#### [What the task asks]
In the entries below, find each line with the string "agent" and copy it.

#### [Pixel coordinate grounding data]

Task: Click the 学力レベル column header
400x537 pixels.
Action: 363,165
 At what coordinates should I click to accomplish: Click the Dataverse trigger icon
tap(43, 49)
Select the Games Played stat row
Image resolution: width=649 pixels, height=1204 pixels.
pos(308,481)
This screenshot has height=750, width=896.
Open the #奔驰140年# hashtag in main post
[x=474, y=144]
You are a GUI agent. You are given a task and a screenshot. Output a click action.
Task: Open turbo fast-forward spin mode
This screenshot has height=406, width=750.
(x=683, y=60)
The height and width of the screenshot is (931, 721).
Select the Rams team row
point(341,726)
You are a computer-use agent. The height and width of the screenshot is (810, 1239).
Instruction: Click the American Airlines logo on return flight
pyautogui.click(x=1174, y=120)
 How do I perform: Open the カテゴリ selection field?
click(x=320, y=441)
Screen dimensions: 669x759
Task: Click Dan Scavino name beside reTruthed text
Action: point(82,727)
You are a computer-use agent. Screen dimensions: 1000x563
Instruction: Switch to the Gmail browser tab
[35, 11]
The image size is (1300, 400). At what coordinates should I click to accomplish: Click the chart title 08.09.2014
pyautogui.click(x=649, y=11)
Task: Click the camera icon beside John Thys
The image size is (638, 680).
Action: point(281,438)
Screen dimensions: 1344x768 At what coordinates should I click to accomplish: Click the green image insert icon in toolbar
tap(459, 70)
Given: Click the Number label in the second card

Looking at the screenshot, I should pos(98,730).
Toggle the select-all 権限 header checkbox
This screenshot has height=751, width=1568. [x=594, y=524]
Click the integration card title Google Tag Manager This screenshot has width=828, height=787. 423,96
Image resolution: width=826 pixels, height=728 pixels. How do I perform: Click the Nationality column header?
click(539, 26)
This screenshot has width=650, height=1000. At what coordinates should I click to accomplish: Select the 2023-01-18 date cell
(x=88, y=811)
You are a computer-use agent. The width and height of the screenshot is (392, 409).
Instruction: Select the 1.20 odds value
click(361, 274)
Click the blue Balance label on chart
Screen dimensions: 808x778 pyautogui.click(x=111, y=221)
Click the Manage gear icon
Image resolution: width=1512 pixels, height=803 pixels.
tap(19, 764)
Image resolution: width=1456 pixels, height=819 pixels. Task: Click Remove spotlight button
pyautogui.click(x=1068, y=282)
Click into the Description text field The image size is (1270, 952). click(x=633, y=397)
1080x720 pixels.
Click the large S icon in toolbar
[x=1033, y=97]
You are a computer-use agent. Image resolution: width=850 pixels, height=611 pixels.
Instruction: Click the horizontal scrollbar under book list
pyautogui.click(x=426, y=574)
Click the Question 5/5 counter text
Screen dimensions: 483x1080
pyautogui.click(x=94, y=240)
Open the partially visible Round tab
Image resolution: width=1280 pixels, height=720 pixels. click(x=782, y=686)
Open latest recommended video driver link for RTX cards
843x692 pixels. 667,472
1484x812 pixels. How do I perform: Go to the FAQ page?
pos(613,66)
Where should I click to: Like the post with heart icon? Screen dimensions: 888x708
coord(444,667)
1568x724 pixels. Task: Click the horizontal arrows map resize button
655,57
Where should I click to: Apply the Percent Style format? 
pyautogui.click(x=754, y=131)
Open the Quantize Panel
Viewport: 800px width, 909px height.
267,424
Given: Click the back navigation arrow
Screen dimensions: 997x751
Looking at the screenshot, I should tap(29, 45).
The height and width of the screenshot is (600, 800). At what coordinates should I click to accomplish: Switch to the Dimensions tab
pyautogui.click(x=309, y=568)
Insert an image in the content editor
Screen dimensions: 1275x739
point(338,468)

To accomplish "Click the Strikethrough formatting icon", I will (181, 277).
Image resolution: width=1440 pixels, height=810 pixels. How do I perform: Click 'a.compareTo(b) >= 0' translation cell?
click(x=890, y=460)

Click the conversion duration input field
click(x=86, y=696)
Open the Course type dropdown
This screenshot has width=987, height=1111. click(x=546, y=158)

#### [Result]
You are a GUI agent. You are given a task and a screenshot. Output a click action.
You are a computer-use agent. The height and width of the screenshot is (810, 1239).
You are a computer-use agent. Screen dimensions: 1000x563
You are a computer-use agent. The width and height of the screenshot is (392, 409).
You are a computer-use agent. Image resolution: width=850 pixels, height=611 pixels.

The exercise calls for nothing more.